The world has already warmed by about 1°C.

South Africa has largely ignored the UN science. In a letter to the UN last month — after the country was denied a speaking slot at a special climate summit because its plans to reduce emissions were not ambitious enough — President Cyril Ramaphosa promised large-scale reductions to be incorporated in the country’s new energy plan.

The Integrated Resource Plan was released last week. It ignored the science, and the warning that emissions need to drop 45% by 2030 and to net zero by 2050. 

Independent analysis group, Climate Action Tracker, says that, if every country acted in the same way that South Africa does in regards to climate, the world would warm by nearly 4°C.

So, what will happen?

The UN report gave a few scenarios for what the future could be. None of them come with a happy ending. They are best described as horror tales that go from mild to catastrophic — with the worse ones becoming more probable with each passing year.

Scenario 1:
We save the day

Governments take climate change seriously. Electric vehicles replace petrol and diesel, industrial-scale plants capture carbon emissions, forests are planted, agricultural practices are changed to reduce greenhouse gases and produce more food. By 2100, the 1.5°C target has been met but not exceeded.

In South Africa, summer is hotter and rain falls in shorter and more violent bursts. But smarter cities protect people from heat waves, water is put at the heart of the economy and there’s enough to go around.

Heatwaves kill people in countries and cities that can’t afford to modernise. Coastal cities that can’t invest in seawalls will be eaten away by rising sea levels and violent storm surges.

Overall, matters get worse, particularly for poor people, who have less of a buffer for when things go wrong. For the middle class, life is comparable to what it was in 2020.

Life is nowhere near as bad as it could be.

Scenario 2:
The likely one

Countries don’t do much to tackle carbon emissions. Accelerated warming in the 2020s — as a result of natural increases and human-driven warming — leads to droughts, crop failures and fires. An emergency summit is held in 2025, where governments agree to actually do something. But the changes have to be much more dramatic than they would have been in 2018. This costs money. Renewables quickly replace other forms of energy but temperatures continue to rise. By 2040, coral reefs have all but vanished and tropical forests are shrinking. The ecosystems that protect many coastal communities from rising sea levels, such as mangrove forests, have disappeared and those people have to move inland.

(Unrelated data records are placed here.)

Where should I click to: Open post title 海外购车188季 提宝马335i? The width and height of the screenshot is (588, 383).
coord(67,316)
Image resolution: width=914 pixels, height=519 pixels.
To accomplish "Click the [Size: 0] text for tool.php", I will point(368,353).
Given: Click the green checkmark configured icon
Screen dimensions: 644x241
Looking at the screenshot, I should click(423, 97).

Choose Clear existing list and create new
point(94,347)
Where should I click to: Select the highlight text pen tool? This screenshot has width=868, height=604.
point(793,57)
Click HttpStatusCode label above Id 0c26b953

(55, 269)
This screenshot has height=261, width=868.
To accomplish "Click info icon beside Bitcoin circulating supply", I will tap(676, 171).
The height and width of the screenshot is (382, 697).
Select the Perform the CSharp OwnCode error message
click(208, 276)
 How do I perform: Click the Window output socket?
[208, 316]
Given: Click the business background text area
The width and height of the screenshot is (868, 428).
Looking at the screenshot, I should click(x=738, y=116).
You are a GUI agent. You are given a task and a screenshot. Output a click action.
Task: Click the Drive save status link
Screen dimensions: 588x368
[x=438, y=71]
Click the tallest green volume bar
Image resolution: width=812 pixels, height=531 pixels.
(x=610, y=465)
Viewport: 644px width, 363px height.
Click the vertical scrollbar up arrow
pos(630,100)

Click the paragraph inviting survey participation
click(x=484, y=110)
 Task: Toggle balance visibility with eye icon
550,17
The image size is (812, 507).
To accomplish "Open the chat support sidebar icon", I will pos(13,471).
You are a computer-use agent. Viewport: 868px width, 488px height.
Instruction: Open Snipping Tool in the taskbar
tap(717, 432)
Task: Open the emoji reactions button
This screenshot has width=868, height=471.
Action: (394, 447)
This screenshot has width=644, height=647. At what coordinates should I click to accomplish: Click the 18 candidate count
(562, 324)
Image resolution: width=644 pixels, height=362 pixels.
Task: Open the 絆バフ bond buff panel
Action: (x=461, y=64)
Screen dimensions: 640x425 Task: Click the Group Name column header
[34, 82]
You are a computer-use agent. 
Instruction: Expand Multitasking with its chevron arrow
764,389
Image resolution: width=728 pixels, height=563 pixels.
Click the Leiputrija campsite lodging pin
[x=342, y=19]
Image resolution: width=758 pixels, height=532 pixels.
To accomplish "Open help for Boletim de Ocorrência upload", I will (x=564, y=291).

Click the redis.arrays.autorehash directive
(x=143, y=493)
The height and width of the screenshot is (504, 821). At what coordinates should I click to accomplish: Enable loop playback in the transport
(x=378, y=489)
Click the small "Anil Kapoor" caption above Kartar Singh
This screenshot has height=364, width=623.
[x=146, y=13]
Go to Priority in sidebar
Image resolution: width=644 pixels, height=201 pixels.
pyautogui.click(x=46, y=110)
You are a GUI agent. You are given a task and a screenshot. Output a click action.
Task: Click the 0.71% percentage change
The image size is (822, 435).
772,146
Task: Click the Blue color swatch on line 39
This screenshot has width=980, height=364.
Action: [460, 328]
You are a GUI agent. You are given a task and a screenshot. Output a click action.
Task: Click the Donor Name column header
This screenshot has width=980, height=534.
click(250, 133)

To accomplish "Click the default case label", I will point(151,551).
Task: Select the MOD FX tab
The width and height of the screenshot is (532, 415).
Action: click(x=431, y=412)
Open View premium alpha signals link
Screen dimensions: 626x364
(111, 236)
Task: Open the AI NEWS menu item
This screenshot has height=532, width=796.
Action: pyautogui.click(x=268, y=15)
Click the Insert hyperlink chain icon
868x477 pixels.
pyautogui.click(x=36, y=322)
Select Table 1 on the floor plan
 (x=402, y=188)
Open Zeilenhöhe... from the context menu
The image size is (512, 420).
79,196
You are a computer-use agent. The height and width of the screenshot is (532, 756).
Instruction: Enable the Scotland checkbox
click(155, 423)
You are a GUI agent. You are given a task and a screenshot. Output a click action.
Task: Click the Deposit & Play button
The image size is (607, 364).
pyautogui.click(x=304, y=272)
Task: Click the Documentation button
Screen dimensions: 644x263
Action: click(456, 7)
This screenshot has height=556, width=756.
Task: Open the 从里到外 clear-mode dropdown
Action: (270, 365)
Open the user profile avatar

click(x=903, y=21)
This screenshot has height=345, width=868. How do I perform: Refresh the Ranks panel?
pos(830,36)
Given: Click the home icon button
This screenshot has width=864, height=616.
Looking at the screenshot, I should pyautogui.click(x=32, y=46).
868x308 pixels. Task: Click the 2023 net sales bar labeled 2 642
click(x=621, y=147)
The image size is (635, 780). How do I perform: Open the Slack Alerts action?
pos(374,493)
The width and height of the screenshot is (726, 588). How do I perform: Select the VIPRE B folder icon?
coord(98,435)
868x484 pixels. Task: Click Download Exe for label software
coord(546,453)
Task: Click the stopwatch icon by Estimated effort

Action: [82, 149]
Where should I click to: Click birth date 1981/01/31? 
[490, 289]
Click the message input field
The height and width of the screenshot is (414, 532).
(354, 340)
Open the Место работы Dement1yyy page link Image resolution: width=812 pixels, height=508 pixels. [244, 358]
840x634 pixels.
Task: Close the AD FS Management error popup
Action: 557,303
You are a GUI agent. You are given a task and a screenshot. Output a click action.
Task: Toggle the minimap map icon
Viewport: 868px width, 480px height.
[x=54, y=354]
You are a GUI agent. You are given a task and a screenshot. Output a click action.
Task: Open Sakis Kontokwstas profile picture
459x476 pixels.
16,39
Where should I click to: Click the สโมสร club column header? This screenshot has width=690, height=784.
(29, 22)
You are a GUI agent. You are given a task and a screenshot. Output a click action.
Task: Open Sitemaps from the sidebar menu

The scale of transformation required means large tracts of farmland are turned over to biofuels. Food prices rise, “driving elevated levels of food insecurity, hunger and poverty”. Crop yields decline “significantly” in the tropics, leading to “prolonged famines in some African countries”. In response, people decide that food is more important than biodiversity.

Game reserves and wild areas are turned into farms and animal “extinction rates increase greatly”.

By 2100, warming is brought back to 1.5°C. The cost has been high and the world is now dominated by humans because of species reduction. Nation states are only just hanging on; “migration, forced displacement and loss of identity are extensive in some countries.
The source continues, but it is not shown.